Don't click here unless you want to be banned.

LSL Wiki : Unicode

HomePage :: PageIndex :: RecentChanges :: RecentlyCommented :: UserSettings :: You are crawl338.us.archive.org

Unicode


What it is
Computers primarily deal with numbers. Any character or graphic that you see is represented by an internal numeric code. The set of codes that represents a given set of characters is referred to as a character-set. Computers use the codes to find the correct symbol in a font, for display.
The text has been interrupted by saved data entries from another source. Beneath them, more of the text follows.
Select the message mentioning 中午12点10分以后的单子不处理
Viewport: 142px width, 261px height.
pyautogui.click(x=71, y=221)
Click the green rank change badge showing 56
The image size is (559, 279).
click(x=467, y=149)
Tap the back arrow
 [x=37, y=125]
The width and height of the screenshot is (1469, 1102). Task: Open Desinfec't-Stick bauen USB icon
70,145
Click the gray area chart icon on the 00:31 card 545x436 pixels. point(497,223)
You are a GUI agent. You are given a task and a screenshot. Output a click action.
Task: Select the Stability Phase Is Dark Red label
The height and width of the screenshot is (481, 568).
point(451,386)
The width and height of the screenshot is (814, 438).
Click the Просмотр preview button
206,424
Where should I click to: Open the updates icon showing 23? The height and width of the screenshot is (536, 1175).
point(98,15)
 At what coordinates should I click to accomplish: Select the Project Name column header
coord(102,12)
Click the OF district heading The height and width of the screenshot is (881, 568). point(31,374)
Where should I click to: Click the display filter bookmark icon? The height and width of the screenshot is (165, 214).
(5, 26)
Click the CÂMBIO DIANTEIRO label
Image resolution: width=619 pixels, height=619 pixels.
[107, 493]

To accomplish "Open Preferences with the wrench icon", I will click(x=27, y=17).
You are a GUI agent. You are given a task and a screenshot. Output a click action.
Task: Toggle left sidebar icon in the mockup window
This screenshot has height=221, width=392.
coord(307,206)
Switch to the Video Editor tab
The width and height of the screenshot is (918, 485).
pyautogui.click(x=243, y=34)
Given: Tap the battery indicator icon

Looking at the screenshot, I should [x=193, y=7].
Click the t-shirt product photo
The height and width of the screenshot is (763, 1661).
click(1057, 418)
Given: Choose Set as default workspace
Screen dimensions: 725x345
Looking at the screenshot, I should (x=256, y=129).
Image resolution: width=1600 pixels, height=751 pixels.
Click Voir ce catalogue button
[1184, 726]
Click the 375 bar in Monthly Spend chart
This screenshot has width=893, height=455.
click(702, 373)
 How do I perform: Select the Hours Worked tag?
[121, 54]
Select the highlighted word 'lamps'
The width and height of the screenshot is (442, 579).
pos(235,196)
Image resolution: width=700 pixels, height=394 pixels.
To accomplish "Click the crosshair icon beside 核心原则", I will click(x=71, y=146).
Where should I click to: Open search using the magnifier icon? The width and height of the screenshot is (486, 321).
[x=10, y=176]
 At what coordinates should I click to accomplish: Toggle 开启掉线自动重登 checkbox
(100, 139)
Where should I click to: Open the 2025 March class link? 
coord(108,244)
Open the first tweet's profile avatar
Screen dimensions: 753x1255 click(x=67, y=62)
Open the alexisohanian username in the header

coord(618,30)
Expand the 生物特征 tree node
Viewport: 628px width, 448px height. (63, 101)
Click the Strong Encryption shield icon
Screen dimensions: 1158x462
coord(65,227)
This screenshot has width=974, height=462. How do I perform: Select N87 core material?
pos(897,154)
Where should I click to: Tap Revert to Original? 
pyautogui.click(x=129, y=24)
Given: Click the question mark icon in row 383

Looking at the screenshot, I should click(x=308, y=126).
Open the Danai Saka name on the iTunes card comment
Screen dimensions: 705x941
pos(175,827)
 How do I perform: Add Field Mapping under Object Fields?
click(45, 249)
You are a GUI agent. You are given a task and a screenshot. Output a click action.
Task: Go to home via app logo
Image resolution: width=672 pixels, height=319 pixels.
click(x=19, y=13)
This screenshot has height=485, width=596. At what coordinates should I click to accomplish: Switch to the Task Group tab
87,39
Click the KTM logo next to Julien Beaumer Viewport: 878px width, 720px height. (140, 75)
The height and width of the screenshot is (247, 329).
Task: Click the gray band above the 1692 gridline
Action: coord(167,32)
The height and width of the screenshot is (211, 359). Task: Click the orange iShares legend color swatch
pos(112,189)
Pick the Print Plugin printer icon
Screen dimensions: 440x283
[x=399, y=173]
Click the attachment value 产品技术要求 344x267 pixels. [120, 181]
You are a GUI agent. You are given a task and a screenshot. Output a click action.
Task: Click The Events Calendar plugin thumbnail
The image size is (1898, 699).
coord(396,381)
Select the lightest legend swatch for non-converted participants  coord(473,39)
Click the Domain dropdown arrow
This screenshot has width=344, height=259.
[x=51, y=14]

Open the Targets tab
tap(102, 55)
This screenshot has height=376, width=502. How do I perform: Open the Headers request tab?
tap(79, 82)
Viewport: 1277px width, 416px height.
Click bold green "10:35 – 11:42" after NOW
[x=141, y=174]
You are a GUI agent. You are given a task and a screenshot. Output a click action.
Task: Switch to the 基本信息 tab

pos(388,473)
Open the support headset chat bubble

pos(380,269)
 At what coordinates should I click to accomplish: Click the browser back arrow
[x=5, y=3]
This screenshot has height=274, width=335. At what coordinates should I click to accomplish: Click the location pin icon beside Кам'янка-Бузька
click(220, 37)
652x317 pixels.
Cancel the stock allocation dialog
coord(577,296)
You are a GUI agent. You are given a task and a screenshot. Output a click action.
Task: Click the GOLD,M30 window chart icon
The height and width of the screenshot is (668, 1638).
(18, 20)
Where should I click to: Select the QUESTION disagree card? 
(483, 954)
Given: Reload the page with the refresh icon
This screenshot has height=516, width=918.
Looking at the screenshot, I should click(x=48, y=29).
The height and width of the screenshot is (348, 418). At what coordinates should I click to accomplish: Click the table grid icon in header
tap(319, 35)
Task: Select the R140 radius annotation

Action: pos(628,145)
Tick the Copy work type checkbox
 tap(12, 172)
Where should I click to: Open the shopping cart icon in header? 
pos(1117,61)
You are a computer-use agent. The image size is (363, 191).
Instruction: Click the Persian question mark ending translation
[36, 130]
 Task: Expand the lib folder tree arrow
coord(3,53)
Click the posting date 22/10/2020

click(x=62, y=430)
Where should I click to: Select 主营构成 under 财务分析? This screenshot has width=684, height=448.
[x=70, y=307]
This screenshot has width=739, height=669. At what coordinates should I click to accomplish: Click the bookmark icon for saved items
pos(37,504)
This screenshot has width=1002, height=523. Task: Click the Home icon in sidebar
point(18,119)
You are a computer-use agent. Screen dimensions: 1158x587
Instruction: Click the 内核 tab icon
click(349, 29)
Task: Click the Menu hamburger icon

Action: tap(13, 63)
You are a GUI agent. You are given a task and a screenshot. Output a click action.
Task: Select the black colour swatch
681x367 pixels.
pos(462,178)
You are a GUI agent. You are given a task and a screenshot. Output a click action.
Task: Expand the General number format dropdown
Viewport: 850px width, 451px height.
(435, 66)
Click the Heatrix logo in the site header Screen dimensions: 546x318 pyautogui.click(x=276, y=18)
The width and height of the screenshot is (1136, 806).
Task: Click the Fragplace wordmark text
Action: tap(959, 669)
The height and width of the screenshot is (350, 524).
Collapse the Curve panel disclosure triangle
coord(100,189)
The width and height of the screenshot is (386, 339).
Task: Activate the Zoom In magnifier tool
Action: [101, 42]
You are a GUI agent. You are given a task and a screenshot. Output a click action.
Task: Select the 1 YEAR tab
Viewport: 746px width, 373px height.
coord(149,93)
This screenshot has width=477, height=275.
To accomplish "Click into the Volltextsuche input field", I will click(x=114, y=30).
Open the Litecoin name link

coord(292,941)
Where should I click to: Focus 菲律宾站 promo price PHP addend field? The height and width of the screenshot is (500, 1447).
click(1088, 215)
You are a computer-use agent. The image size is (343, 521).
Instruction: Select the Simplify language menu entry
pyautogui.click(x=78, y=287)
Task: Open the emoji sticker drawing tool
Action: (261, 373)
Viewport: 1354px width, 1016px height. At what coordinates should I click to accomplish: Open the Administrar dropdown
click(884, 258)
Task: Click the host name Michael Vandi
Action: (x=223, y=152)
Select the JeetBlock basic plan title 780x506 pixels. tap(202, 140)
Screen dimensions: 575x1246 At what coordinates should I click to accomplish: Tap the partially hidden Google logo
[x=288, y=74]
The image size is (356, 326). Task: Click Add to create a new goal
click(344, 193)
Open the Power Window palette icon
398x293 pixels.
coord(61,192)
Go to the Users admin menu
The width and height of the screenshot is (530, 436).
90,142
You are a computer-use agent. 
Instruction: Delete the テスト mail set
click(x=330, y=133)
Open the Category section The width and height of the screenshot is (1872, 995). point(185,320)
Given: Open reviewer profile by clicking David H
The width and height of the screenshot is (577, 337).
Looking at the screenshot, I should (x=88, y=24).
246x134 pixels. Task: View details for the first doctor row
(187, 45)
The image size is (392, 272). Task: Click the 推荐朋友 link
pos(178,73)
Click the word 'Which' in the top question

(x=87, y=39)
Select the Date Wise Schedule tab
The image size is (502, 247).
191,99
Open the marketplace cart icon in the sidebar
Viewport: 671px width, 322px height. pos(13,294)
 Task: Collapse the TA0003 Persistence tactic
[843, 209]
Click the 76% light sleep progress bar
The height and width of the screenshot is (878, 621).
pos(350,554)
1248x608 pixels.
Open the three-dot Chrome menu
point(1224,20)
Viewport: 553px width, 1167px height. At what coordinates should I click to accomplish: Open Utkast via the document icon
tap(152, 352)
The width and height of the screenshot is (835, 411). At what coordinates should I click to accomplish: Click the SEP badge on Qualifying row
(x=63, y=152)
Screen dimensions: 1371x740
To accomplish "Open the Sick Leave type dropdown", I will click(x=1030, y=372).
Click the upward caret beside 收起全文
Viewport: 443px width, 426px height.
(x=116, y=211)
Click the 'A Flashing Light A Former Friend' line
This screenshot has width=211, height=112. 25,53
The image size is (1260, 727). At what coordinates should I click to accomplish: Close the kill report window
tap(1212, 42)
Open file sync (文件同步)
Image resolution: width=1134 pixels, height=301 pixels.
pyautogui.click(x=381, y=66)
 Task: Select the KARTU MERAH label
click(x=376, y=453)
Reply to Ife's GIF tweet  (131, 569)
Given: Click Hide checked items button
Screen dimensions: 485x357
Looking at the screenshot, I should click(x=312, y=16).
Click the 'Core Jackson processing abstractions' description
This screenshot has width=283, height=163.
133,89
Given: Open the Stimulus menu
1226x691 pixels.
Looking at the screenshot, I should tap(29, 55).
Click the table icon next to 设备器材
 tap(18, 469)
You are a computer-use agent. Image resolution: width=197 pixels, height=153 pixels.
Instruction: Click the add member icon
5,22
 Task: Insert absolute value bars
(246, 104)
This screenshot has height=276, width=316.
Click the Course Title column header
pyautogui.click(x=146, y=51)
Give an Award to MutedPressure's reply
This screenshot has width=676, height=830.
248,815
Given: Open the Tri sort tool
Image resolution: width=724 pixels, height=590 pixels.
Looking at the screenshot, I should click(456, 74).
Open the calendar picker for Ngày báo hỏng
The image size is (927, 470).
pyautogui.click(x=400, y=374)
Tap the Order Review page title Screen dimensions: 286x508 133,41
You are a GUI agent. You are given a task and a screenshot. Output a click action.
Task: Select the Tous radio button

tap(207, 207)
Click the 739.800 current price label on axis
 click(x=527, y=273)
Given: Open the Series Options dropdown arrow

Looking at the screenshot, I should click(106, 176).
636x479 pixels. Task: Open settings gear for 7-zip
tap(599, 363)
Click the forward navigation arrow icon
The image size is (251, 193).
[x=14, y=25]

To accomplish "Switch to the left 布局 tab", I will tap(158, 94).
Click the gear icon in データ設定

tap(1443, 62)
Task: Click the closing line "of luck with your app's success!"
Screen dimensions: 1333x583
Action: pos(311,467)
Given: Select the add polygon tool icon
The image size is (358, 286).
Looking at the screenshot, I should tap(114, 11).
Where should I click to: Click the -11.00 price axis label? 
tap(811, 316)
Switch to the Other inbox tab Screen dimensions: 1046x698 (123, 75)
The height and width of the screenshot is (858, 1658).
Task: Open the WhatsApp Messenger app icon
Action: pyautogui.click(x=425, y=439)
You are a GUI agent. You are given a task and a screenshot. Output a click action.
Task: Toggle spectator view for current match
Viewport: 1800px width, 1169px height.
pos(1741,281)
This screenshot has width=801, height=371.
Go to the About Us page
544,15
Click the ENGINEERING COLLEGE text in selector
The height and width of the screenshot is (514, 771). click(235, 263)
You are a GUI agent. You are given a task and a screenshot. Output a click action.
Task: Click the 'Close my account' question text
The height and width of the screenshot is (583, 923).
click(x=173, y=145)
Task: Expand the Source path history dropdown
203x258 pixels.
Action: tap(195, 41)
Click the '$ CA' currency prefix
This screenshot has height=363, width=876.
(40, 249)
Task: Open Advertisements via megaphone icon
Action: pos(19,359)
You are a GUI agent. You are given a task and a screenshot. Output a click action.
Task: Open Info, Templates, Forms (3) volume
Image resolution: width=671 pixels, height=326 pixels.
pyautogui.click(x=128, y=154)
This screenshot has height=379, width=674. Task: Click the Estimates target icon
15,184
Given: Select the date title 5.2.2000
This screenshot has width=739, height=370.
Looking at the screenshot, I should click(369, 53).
Traditional computer character sets comprised only 127 different codes (including some that had special meaning and did not directly translate to a symbol). This was fine for the display terminals at the time, but internationalisation required more. ISO-8859-1 (aka Latin-1) expanded on the available symbols, but human languages comprise a set of literally tens of thousands of different symbols.

Unicode was originally standardised in 1991 (by Unicode, Inc.), and has undergone several revisions since then. At last count it supports more than 90,000 codes, with more being added. While several standards currently compete for technical, historical and political reasons, Unicode is the most complete character code representation available at the present time. For a more indepth history of Unicode try here.

What does it mean to me?
You may have noticed some of the SL residents chat in languages other than english. Some of our Japanese residents, for example are chatting in their native language, with their native character sets. If you have the proper font installed you will see the characters in their native japanese character set. If you do not, you'll see a series of small grey blocks in your chat history (your operating system's way of telling you that it cannot find a font which contains symbols that match the character codes).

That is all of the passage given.